(Data in this exercise)

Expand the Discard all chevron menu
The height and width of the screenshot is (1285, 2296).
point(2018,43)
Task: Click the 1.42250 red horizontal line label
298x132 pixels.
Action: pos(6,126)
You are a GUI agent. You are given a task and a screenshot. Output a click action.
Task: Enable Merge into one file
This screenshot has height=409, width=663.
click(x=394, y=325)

(End Data in this exercise)

» Your objective:
Reproduce each entry word for word.

» Reply:
Expand the Discard all chevron menu
The height and width of the screenshot is (1285, 2296).
point(2018,43)
Task: Click the 1.42250 red horizontal line label
298x132 pixels.
Action: pos(6,126)
You are a GUI agent. You are given a task and a screenshot. Output a click action.
Task: Enable Merge into one file
This screenshot has height=409, width=663.
click(x=394, y=325)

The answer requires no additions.